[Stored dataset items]

##############################

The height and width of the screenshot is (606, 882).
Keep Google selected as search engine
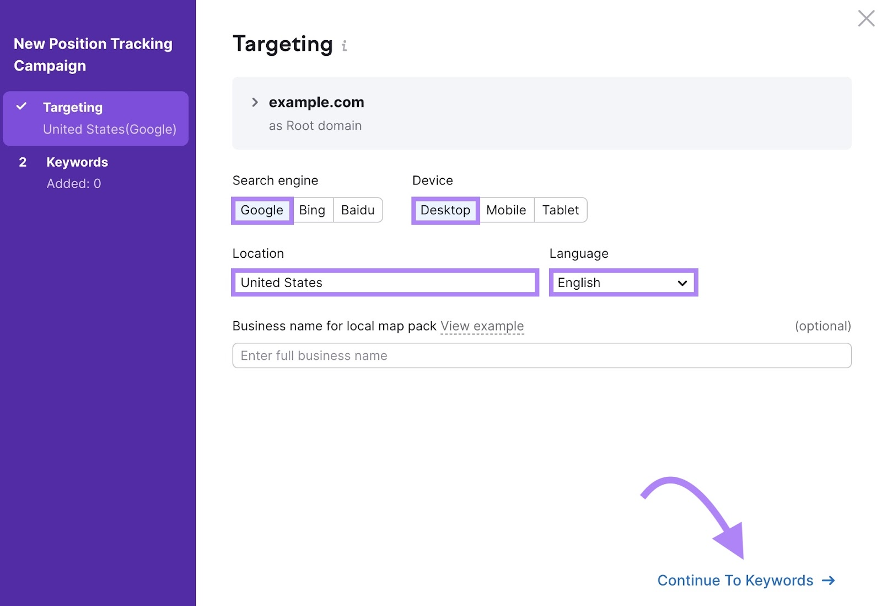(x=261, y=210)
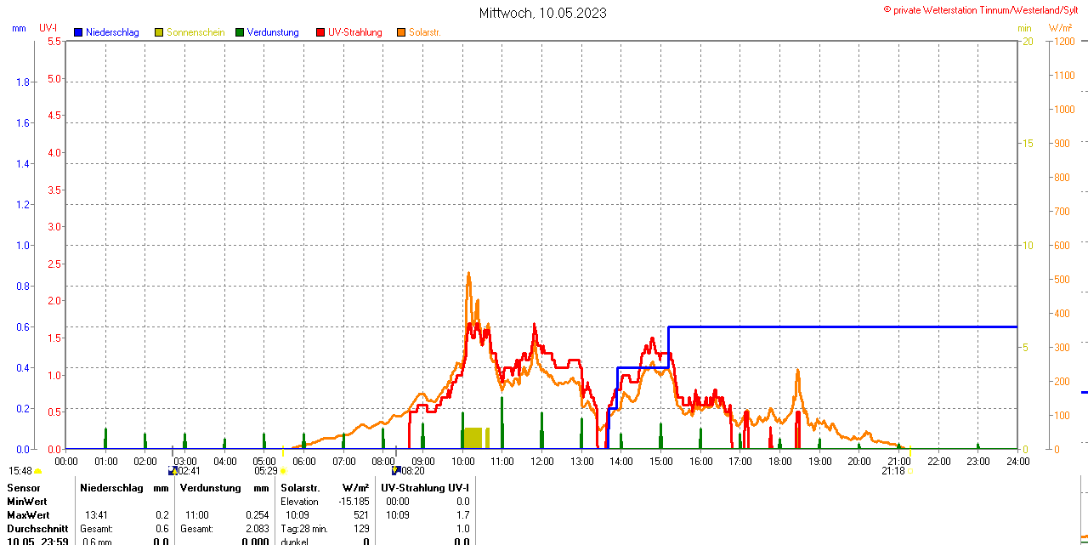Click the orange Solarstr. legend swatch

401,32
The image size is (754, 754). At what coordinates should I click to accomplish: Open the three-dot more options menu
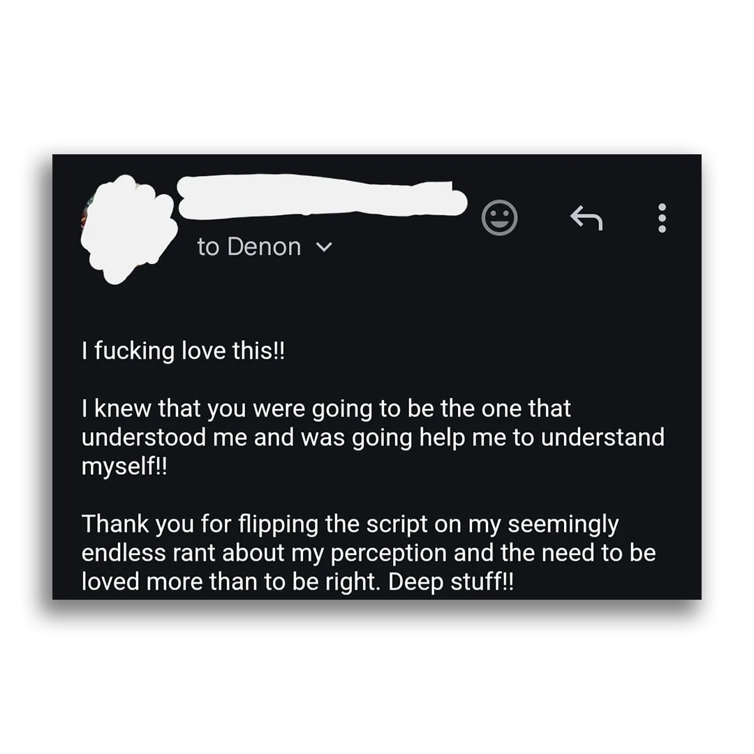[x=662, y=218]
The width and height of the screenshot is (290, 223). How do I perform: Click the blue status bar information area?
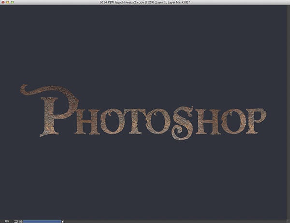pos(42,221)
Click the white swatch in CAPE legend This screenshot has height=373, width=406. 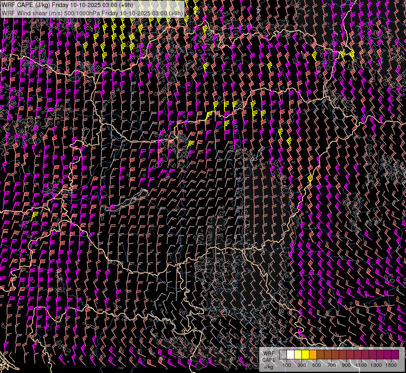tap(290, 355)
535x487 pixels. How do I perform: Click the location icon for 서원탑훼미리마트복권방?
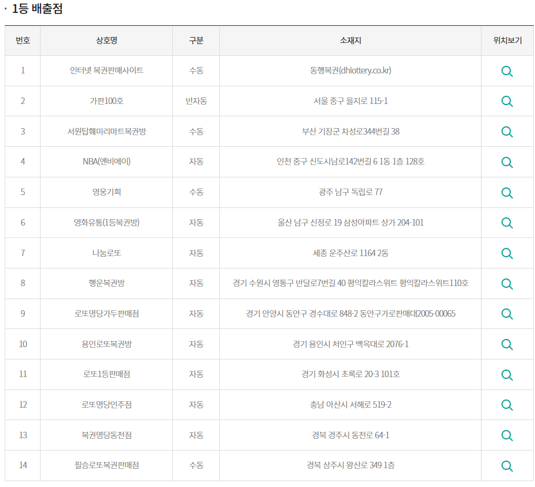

##############################

▶ [Work required]:
Please collect each line from the rows above that contains the word "perform".

▶ [Full answer]:
The width and height of the screenshot is (290, 223). How do I perform: Click the blue status bar information area?
535x487 pixels. How do I perform: Click the location icon for 서원탑훼미리마트복권방?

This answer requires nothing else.